Smile; You’re on Candid Camera!
So, as your life becomes more and more digital…
…and the lives of your students, and perhaps children, become more and more digital…
it becomes increasingly imperative that we all understand the implications, and yes, the ramifications of the digital tracks that we leave behind. To me, in one sense, this becomes a fantastic challenge… as the image below communicates. When we begin to understand the power that we hold and the reach that our online
activities have, the challenge becomes to live up to that potential. The students that we teach need to get this. Many adults need to get this. I am still working on getting this.
Yes, we all make mistakes and realize just how easy it is to mess up. But as I told one of my students the other day as we discussed these messy issues, if one lives with integrity, any messups are largely recoverable. If one lives recklessly, the dirty footprints that we leave on-line will end up haunting us potentially forever. Sure, you can hire one of the new companies that have emerged, online reputation managers, but they can’t work magic.

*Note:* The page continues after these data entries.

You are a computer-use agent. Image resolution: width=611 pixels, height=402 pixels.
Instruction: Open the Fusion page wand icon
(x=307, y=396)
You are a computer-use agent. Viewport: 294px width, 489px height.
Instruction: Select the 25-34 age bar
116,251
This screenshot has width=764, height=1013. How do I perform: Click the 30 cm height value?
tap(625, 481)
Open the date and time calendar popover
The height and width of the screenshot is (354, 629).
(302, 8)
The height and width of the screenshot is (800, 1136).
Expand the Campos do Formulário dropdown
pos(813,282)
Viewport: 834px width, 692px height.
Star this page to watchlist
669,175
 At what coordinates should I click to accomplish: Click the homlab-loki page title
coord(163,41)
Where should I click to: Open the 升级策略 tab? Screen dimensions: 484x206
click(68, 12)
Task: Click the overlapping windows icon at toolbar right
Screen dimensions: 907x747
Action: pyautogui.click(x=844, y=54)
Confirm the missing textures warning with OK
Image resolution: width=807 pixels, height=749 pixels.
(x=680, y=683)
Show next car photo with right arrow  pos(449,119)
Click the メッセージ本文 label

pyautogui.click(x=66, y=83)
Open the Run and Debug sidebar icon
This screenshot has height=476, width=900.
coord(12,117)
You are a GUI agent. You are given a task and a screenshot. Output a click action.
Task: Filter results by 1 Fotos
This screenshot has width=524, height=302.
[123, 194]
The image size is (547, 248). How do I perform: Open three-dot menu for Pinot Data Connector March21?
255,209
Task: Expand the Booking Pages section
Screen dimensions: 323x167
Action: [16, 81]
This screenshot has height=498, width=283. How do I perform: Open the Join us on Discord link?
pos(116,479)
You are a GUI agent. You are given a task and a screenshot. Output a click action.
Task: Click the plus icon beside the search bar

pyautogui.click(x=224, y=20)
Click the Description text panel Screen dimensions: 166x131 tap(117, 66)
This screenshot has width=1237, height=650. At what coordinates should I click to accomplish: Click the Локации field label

So, what better challenge than to publish worthy and quality intellectual property… to leave digital footprints that reflect, as the image above states, “good stuff”. Being “googleable” can mean searching oneself and finding nothing, mediocre to bad “stuff”, or excellence. In our present digital landscape, the first two results are not desirable in the least. For our students, this concept is quickly becoming imperative.
For many, this becomes problematic on school time, as completed worsheets are going to impress no one if published on-line. Publishing school fights, pranks, or other acts of lunacy on YouTube fills the void.
And beware… repercussions can be just a tweet away.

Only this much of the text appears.